**Required work:**
1. Reproduce the article on Western snowpack averages word for word, everything from "Jonathan Romeo - 01/13/2022" down to "Resource Conservation Service.".
2. Extend the article on Western snowpack averages, starting right after its last sentence.

**Page extract:**
******

The new not normal
The West has new 30-year snowpack averages, but do they blunt reality?

The new not normal

Snow blankets the San Juan Mountains. The baseline used to calculate snowpack averages, which is based on 30 years of data, was recently adjusted. Instead of being based on the wetter period of 1981-2010, it is now based on the much drier 1991-2020 period. As a result, what's considered "normal" today is not necessarily indicative of what was "normal" 40 years ago, possibly leading to a false sense of security about the climate./ Photo by Stephen Eginoire

Jonathan Romeo - 01/13/2022

Before the holidays, snowpack in Southwest Colorado was hovering well below the historic average for this time of year, heightening concerns the winter was not off to strong start.

Fortunately, a weeklong series of snowstorms between Christmas and New Year’s dumped several feet on the San Juan Mountains, causing snowpack averages to jump from around 80% to more than 140%, according to data from the National Resource Conservation Service.

******

**Stored data:**

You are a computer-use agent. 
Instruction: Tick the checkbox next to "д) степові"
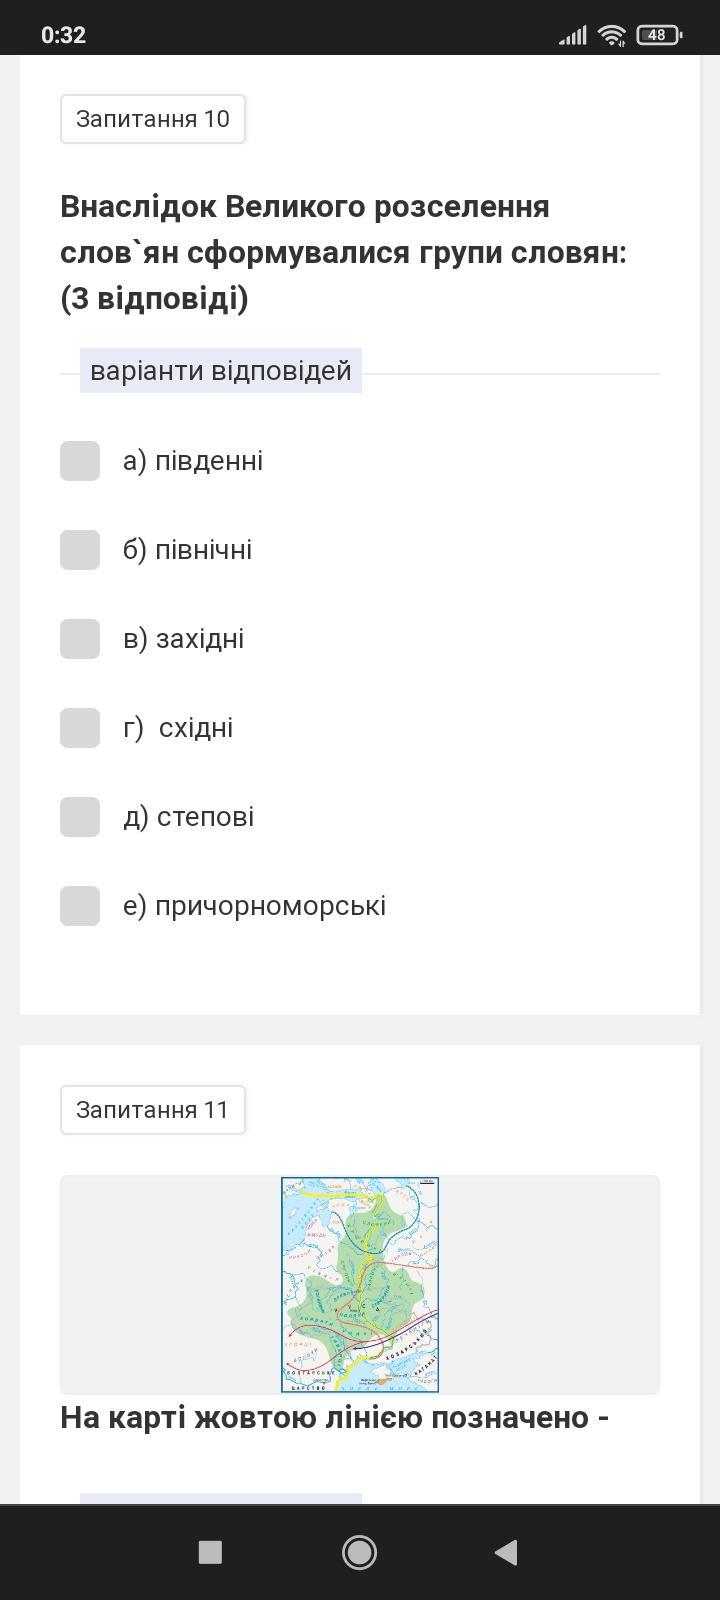pos(80,817)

******

**Responses:**
1.
Jonathan Romeo - 01/13/2022

Before the holidays, snowpack in Southwest Colorado was hovering well below the historic average for this time of year, heightening concerns the winter was not off to strong start.

Fortunately, a weeklong series of snowstorms between Christmas and New Year’s dumped several feet on the San Juan Mountains, causing snowpack averages to jump from around 80% to more than 140%, according to data from the National Resource Conservation Service.

2.
Unfortunately, these numbers don’t tell the whole story of Colorado’s snowpack. This year, Colorado, as well as the entire West, is basing snowpack averages on updated numbers that reflect the drier years the West has been experiencing because of climate change-driven drought.

True, the updated snowpack averages are important for researchers and hydrologists in their work to better understand current climate conditions. The problem for some, however, is that by continually calling degraded conditions from climate change “normal,” both scientists and the public adjust their sense of normal to a situation that is anything but.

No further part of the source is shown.